The abstract describes patients with Parkinson's disease whose gut metagenomes and serum metabolomes were profiled, but it does not give an exact sample size or demographic breakdown. The analysis draws on individual-level, personalized metabolic models, indicating the cohort was studied at the level of single patients rather than pooled averages. Disease severity, gastrointestinal dysfunction, and age were all tracked as patient-level variables linked to microbial findings.
What were the most important findings?
The gut microbiome in PD patients showed an increased capacity to degrade mucin and host glycans, pointing to disruption of the gut mucus barrier. The integrative correlation network identified specific microbial species associated with disease severity, gastrointestinal dysfunction, and patient age. Personalized metabolic modeling further revealed that the gut microbiota contributes to folate deficiency and hyperhomocysteinemia observed in these patients. These results tie a specific microbial metabolic function, bacterial folate and homocysteine handling, to biochemical abnormalities already documented in PD.
What are the greatest implications of this study?

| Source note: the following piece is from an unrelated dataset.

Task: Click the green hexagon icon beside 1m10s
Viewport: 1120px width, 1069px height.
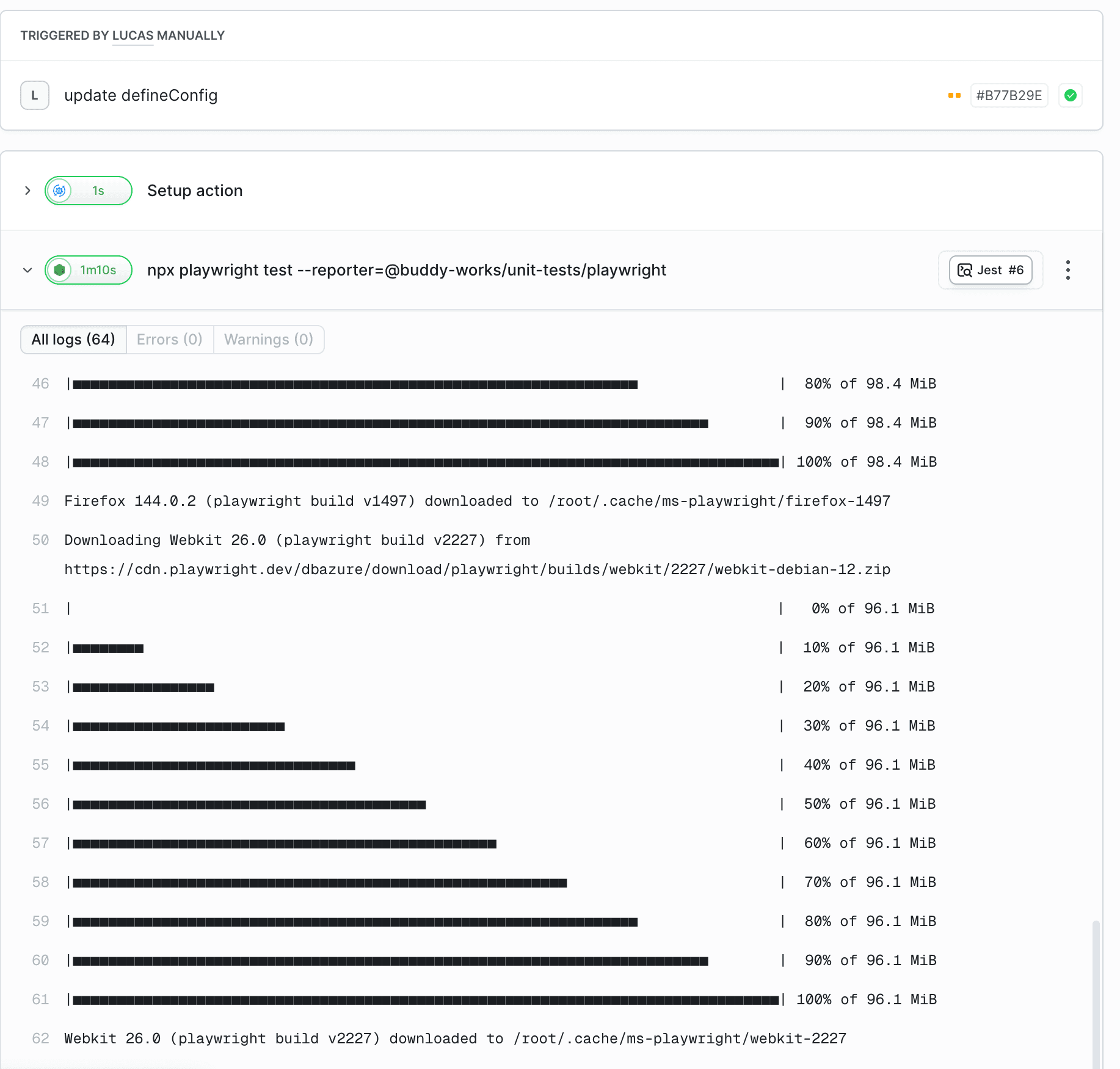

By linking microbial mucin degradation and altered folate/homocysteine metabolism to PD, the study suggests the gut microbiome may actively contribute to disease-associated gastrointestinal and metabolic disturbances, not just reflect them. The personalized metabolic modeling approach offers a template for uncovering how gut microbes shape PD pathophysiology in individual patients. This framework could help identify microbial targets tied to folate and homocysteine handling for further investigation in PD management.